> **What you need to do**
Write out the listing from the line with "Image resolution: width=714" to the line with "Check Untranslatable box for hello_world", both lines included, exactly and nothing beyond. Leave pictures out.

> **Entries supplied**
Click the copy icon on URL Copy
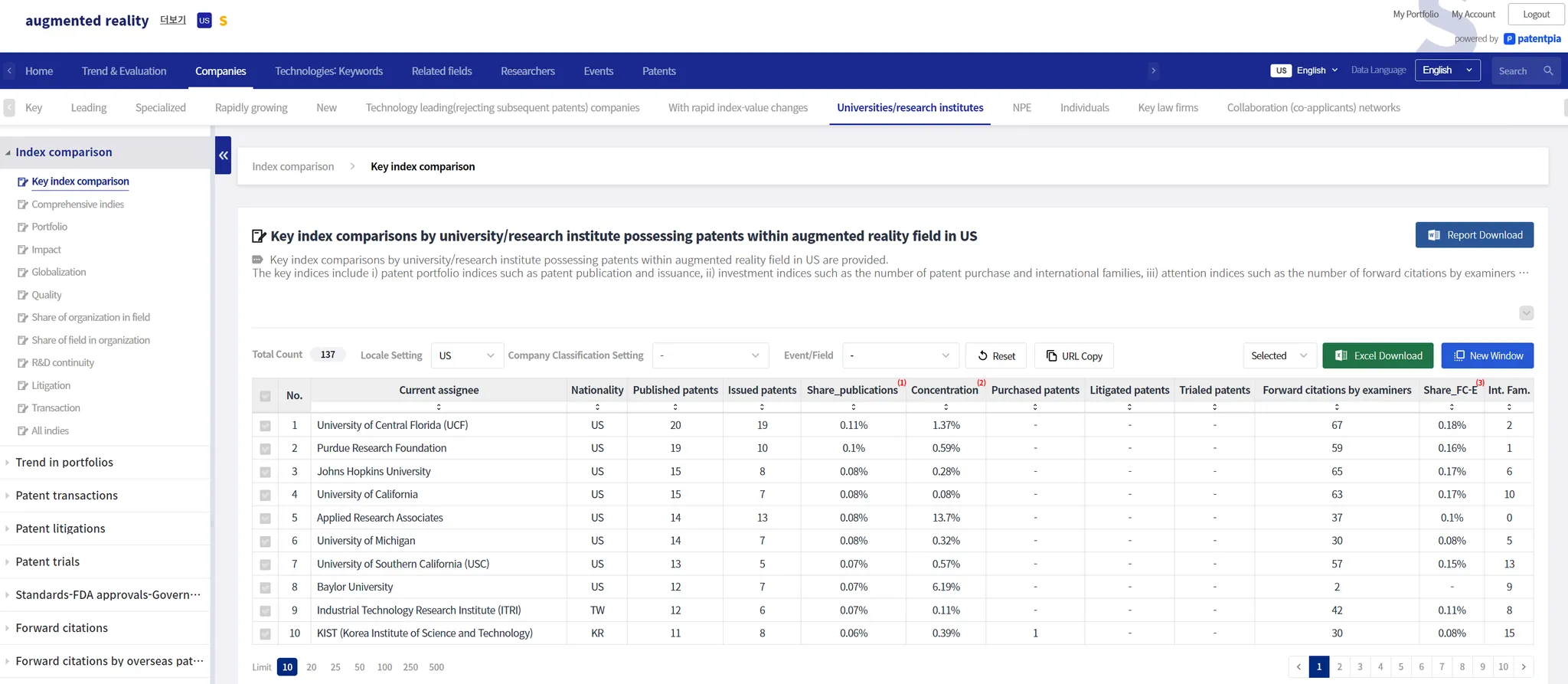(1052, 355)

--

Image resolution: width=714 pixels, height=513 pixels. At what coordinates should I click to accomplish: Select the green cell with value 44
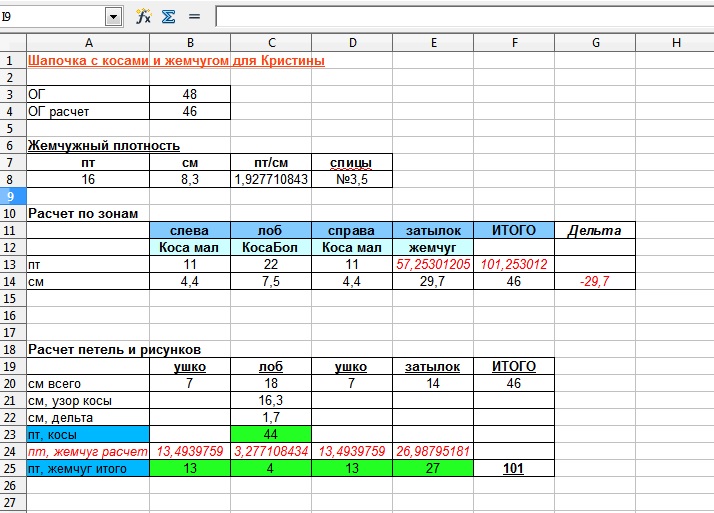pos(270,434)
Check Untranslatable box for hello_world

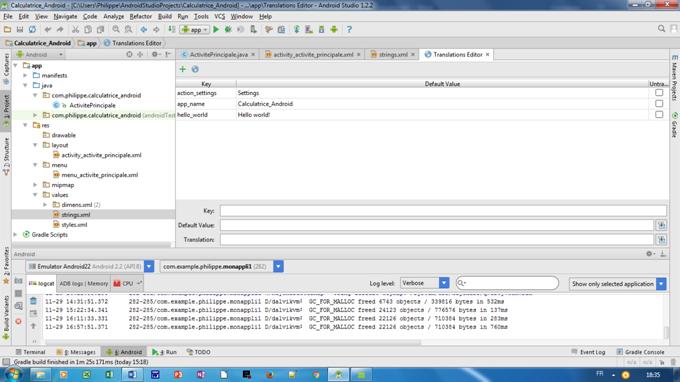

> **Solution to this exercise**
Image resolution: width=714 pixels, height=513 pixels. At what coordinates should I click to accomplish: Select the green cell with value 44
pos(270,434)
Check Untranslatable box for hello_world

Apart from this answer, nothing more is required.